If our available cash and cash equivalents and anticipated cash flows from operations are insufficient to satisfy our liquidity requirements because of lower demand for our products as a result of lower than currently expected rates of reimbursement from our customers or other risks described elsewhere in this Quarterly Report on Form 10-Q and in our Form 10-K for the year ended December 31, 2024, we may seek to sell additional common or preferred equity or convertible debt securities, enter into a credit facility or another form of third-party funding or seek other debt financing. The sale of equity and convertible debt securities, or exercise of warrants may result in dilution to our stockholders and, in the case of preferred equity securities or convertible debt, those securities could provide for rights, preferences or privileges senior to those of our common stock. The terms of debt securities issued or borrowings pursuant to a credit agreement could impose significant restrictions on our operations.

41


 

If we raise funds through collaborations and licensing arrangements, we might be required to relinquish significant rights to our platform technologies or products or grant licenses on terms that are not favorable to us. Additional capital may not be available to us on reasonable terms, or at all. The failure to obtain any required future financing may require us to reduce or eliminate certain existing operations.

Credit Facilities

On September 22, 2022, we entered into a Credit Agreement, or the Original Credit Agreement, with Ares Capital Corporation, or Ares, for a senior secured loan, or the Term Loan Facility, in an original principal amount of $175.0 million, less original issue discount of $4.4 million and deferred financing fees of $2.6 million. The Credit Agreement was amended on April 25, 2023 to, among other things, increase the original principal amount of the Term Loan Facility by $50.0 million, less original issue discount of $1.3 million, and was further amended on October 11, 2023 to, among other things, increase the original principal amount of the Term Loan Facility by $35.0 million, less original issue discount of $0.9 million.
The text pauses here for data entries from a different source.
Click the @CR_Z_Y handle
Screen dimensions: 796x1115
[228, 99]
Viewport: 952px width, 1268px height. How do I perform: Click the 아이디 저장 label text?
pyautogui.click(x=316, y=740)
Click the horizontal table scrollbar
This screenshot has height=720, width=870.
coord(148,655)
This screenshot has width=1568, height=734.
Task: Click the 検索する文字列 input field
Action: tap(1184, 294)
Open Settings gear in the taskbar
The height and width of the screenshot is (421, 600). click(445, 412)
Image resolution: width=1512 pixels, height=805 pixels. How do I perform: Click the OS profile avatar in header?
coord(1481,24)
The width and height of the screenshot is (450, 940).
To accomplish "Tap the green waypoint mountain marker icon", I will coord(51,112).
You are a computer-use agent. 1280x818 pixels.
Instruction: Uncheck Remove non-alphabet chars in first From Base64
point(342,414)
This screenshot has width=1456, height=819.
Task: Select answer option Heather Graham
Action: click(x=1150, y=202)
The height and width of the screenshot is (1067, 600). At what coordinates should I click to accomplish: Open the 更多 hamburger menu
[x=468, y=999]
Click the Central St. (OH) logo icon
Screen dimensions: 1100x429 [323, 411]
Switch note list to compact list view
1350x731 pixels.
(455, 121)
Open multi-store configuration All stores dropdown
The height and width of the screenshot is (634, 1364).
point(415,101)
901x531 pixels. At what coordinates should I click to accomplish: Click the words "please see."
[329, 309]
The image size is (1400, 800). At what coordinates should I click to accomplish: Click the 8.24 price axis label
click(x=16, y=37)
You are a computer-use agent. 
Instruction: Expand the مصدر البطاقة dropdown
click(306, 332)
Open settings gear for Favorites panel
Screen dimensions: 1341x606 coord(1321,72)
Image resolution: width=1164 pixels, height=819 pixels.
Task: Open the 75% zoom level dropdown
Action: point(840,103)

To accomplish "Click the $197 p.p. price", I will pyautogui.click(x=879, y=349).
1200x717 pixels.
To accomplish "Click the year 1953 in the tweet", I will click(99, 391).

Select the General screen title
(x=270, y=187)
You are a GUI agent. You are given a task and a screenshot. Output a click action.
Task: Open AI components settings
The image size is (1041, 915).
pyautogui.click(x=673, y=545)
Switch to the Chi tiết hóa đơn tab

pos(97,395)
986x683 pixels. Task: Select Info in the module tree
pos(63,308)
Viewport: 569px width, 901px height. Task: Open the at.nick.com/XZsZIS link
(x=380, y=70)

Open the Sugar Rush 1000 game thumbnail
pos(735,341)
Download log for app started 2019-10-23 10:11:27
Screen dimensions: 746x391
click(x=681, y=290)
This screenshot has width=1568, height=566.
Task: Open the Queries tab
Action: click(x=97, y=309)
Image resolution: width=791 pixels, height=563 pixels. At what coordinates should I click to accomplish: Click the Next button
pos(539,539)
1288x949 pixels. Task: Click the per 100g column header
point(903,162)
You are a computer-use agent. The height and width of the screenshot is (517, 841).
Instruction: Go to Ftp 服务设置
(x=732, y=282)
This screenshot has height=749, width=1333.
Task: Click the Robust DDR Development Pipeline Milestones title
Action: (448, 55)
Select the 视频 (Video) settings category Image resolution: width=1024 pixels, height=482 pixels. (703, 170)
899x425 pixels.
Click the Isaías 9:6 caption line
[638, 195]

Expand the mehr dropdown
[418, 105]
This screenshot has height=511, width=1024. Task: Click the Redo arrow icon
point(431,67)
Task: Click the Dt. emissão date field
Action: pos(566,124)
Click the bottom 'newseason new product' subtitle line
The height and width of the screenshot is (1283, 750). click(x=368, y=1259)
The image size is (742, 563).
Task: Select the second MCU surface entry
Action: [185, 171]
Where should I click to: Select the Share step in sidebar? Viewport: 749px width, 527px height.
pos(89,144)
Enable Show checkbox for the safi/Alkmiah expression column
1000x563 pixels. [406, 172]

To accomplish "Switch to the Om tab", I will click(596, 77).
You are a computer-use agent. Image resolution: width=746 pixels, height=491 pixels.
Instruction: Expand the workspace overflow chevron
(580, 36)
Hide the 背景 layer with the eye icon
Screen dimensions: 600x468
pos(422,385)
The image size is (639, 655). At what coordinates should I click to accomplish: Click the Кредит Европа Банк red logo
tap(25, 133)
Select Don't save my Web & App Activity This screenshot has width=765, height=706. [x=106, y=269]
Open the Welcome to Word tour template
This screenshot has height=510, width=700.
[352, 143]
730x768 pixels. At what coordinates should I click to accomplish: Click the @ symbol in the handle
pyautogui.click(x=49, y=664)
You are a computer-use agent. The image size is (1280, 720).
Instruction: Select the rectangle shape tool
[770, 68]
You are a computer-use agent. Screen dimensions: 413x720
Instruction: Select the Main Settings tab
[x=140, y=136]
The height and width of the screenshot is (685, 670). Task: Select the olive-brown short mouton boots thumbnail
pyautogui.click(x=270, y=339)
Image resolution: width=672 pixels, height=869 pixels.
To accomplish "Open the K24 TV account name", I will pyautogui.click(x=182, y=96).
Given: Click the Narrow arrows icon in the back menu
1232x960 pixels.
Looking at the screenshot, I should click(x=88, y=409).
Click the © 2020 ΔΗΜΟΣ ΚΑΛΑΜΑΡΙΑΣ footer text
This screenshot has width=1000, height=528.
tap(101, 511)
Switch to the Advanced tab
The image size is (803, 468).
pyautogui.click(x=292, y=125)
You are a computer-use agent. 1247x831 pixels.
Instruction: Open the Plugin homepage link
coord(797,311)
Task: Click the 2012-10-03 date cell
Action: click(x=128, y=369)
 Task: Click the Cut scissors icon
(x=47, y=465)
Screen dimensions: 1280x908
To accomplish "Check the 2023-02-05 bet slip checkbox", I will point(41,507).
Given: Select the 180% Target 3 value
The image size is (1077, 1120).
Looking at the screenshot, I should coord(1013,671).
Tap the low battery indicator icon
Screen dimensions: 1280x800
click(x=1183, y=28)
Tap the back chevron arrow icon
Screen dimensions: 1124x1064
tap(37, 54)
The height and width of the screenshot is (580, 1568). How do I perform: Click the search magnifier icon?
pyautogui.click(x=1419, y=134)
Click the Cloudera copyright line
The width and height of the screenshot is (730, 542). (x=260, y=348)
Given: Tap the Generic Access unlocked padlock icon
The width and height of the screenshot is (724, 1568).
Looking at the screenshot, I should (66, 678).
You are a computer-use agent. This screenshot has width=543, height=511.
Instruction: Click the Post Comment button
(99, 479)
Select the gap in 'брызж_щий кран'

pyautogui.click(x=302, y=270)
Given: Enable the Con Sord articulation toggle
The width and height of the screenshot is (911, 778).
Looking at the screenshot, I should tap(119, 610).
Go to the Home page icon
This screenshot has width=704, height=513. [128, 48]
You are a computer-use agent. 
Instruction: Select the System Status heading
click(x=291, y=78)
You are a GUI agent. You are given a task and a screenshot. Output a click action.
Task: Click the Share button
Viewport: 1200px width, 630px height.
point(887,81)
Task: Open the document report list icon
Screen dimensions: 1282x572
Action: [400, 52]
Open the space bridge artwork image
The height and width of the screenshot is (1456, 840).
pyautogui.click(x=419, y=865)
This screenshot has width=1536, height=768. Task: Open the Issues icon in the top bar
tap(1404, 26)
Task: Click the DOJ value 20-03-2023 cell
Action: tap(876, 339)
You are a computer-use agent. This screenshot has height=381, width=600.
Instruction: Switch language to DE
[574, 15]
On February 3, 2025, we entered into the Amendment Agreement which, among other things, provided for an additional $200.0 million tranche of senior secured term loans, or the Additional Term Loan Facility, and together with the Term Loan Facility, the “Term Loans,” and $100.0 million in priority revolving loan commitments, or the Revolving Credit Facility, and loans thereunder, the “Revolving Loans”. We received $291.1 million under the Additional Term Loan Facility, which is the aggregate principal amount of $200.0 million, less original issue discount of $4.0 million and $2.0 million in legal fees paid to third parties, and $97.1 million in revolving loans under the Revolving Credit Facility, which is the aggregate amount of $100.0 million, less original issue discount of $2.0 million and $0.9 million in legal fees paid to third parties, the proceeds of which were used to fund the cash consideration for the Ambry Acquisition and to pay related fees. The Additional Term Loan Facility and the Revolving Credit Facility mature on February 3, 2030. The Term Loan Facility matures in September 2027. The Term Loan Facilities and Revolving Credit Facility, or together, the Credit Facilities, are subject to quarterly interest payments for Base Rate loans and at the end of the applicable interest rate period for Term Secured Overnight Financing Rate, or SOFR, loans. The Amendment Agreement was accounted for as a debt modification.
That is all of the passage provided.